Biobanking of patient samples plays a critical role in advancing medical research, enabling the development of personalized therapies and improving diagnostic tools. However, obtaining blood samples from polytrauma patients, particularly during emergency room visits, can be challenging due to the urgency of treatment and potential difficulty in accessing veins. As part of a biobank managing routine sample collection, we have become increasingly aware of visual differences in samples, highlighting the importance of careful monitoring for potential contaminants that may affect downstream analyses. The goal of this study was to visually inspect routinely collected serum biobank samples and analyse them using spectrophotometry for hemolysis, lipemia, and bilirubin contaminants. The focus was to identify contaminated samples and determine if these contaminants could be linked to patient factors. Additionally, the study aimed to assess whether contaminants affect the use of these samples in downstream analyses, like EV and EV-miRNA studies.
For serum sample quality control, we chose optical absorption analysis, a fast method that does not require complex equipment or specialized personnel. It has been previously used to detect hemolysis, icterus (bilirubin), and lipemia interference in serum and plasma samples and several modern biochemistry analysers have been developed for clinical use [9].
HemolysisHemolysis is well known the most common pre-analytical error affecting biochemical analyses of liquid biopsy samples.
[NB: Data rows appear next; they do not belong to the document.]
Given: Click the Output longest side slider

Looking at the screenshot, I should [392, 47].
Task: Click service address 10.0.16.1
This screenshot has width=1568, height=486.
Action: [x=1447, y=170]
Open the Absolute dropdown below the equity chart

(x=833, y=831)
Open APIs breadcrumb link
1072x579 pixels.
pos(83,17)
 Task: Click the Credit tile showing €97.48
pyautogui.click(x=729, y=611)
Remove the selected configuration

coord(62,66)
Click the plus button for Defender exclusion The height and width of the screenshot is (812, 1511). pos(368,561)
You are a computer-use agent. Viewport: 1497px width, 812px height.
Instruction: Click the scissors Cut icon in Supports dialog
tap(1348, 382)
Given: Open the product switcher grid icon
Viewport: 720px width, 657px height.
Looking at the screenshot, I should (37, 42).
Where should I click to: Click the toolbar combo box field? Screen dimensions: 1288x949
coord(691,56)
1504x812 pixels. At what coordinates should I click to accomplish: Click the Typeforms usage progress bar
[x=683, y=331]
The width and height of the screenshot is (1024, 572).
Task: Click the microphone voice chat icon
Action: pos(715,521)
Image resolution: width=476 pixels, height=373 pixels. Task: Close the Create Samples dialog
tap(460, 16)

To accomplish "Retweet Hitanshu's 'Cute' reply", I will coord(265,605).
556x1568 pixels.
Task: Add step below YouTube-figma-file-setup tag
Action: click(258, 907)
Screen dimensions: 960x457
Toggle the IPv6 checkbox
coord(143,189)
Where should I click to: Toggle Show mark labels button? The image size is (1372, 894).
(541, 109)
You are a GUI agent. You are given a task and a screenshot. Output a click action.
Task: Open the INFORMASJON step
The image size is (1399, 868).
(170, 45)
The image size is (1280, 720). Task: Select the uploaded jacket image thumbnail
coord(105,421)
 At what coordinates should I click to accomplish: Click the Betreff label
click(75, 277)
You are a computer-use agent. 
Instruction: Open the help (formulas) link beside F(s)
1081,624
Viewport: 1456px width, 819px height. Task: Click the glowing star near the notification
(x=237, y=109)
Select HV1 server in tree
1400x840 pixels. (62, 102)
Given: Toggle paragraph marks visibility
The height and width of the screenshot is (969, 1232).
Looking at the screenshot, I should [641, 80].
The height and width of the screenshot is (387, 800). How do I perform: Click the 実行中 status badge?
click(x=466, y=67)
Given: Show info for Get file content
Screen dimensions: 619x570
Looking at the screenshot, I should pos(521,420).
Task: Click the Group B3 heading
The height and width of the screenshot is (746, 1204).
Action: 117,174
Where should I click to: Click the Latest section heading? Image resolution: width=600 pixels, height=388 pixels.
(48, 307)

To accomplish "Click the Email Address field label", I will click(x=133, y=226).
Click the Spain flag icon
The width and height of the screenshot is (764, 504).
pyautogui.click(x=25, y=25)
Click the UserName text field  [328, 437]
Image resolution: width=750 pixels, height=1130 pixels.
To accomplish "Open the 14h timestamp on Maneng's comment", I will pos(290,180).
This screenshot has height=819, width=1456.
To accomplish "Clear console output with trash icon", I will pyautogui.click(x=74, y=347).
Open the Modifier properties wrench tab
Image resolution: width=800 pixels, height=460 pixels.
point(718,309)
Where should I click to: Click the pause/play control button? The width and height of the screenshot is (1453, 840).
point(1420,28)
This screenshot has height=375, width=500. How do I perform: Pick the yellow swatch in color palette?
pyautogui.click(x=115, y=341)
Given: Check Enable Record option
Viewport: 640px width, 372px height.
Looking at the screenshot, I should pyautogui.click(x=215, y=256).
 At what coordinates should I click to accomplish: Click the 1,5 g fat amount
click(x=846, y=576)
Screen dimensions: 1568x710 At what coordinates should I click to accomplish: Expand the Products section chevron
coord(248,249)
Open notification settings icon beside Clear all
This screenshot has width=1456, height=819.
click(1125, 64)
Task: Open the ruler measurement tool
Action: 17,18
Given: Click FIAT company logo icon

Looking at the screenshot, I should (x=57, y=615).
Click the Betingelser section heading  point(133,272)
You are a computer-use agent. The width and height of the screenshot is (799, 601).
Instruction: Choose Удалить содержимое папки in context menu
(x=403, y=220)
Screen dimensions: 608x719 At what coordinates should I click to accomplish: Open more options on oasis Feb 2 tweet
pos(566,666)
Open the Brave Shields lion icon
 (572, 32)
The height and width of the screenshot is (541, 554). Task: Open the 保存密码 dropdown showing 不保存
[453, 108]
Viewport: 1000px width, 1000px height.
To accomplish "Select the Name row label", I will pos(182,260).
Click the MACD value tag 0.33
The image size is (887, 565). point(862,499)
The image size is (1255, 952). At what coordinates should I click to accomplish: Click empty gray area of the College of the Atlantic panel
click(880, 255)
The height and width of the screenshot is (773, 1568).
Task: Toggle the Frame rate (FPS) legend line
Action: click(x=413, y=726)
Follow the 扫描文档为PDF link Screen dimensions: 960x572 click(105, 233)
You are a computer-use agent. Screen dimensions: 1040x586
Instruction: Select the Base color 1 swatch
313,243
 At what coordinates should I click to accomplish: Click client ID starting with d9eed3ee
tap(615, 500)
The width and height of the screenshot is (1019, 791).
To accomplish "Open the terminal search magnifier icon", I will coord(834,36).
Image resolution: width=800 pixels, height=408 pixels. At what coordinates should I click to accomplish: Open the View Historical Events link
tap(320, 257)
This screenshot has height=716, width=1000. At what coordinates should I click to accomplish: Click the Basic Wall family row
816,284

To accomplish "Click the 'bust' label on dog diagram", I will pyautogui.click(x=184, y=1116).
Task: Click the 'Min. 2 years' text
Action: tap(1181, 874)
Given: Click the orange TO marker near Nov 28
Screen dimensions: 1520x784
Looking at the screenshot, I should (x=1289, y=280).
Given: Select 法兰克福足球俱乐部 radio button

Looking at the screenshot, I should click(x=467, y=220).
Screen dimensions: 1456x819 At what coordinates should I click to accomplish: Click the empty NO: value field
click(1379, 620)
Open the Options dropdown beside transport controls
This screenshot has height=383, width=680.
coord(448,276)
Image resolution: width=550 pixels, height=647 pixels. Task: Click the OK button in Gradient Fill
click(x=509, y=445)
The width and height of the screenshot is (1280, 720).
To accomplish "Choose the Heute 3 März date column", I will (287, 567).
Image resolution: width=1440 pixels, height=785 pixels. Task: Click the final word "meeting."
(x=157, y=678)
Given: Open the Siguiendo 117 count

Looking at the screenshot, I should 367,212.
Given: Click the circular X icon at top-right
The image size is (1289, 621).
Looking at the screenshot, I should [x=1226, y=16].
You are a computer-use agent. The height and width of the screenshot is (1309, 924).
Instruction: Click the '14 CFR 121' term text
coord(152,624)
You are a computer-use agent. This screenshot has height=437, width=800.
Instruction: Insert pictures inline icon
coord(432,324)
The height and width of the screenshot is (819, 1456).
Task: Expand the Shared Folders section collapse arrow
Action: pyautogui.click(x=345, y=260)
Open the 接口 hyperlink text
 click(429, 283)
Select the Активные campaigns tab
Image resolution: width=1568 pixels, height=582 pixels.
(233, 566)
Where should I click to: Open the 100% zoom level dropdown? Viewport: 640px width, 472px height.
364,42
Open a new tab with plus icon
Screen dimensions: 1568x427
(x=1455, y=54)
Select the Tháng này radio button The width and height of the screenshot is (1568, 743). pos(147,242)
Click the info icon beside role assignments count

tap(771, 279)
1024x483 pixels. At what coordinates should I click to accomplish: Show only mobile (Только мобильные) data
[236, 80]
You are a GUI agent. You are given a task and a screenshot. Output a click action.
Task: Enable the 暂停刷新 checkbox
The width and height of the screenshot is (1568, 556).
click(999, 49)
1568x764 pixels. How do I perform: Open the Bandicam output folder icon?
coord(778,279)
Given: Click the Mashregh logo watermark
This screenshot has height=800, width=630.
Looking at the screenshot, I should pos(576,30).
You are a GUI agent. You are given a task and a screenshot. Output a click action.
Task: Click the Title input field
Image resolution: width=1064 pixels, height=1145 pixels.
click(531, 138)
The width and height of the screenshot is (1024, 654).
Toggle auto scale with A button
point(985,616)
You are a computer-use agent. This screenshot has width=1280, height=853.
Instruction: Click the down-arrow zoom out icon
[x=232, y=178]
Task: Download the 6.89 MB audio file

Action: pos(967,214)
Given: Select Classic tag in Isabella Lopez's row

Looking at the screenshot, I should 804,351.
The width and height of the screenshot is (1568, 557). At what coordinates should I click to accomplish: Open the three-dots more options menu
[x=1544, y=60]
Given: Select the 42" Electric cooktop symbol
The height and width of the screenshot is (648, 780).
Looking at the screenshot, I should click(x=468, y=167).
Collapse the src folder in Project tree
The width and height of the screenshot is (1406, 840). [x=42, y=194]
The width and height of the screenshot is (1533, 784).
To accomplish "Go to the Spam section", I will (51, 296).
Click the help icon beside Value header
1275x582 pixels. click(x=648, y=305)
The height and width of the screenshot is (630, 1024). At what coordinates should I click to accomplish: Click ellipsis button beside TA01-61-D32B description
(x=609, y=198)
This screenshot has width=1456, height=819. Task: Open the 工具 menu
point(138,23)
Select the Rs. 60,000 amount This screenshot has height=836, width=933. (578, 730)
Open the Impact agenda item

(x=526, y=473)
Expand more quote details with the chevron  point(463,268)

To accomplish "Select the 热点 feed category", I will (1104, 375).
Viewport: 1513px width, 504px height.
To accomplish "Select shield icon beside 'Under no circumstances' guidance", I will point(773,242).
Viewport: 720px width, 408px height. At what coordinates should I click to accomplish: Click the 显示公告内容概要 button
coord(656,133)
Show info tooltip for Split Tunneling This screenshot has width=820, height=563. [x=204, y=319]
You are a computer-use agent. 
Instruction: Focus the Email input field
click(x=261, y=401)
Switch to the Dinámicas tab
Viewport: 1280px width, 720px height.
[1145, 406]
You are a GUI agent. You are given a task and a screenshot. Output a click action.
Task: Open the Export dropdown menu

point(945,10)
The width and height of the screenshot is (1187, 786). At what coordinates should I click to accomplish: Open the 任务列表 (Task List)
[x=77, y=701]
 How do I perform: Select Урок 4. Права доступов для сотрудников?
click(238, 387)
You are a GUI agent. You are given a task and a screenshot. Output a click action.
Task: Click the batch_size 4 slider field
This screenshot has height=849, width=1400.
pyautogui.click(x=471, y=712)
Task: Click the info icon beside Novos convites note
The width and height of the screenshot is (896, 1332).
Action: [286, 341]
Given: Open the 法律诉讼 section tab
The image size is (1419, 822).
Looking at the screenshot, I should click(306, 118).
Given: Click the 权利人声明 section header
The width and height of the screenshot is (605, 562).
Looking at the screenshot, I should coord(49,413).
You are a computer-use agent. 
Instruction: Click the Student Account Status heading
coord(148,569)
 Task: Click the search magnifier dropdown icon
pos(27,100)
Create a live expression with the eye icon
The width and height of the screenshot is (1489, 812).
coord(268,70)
Hemolysis was the most common quality issue, occurring in 31.8% of our patients’ samples. Most hemolytic samples were from the ER, consistent with literature reporting that 31% of ER samples are hemolytic [10]. In trauma patients several exogenous factors, like transfusion via an intraosseous administration [11], transfusion of uncross-matched red blood cell units [12], the use of veno-venous extracorporeal membrane oxygenation are discussed to be associated with the development of hemolysis [13]. Additionally trauma itself could lead to the hemolysis in these patients for example due to damaged pulmonary epithelium after severe chest trauma [14]. The literature shows that more critically injured patients, non-survivors, and those with longer ventilator use have higher hemolysis levels, with these markers also linked to increased red blood cell transfusions [15]. We did not find any association of hemolysis with the ISS, with the amount of transfused red blood cells or with the changes in hemoglobin levels in our trauma patients. In addition to pathophysiological changes, factors related to blood sample collection and processing can also contribute to hemolysis [16, 17]. Although the sampling, transport, and processing steps in our serum/plasma NTF biobank are standardized and performed by trained, experienced personnel to prevent in vitro hemolysis [18], it cannot be entirely excluded due to the complexities of sample collection from trauma patients. These complexities arise from factors such as the frequent use of intravenous catheters, prolonged tourniquet times during blood withdrawal in the emergency room, and circulatory depression in trauma patients.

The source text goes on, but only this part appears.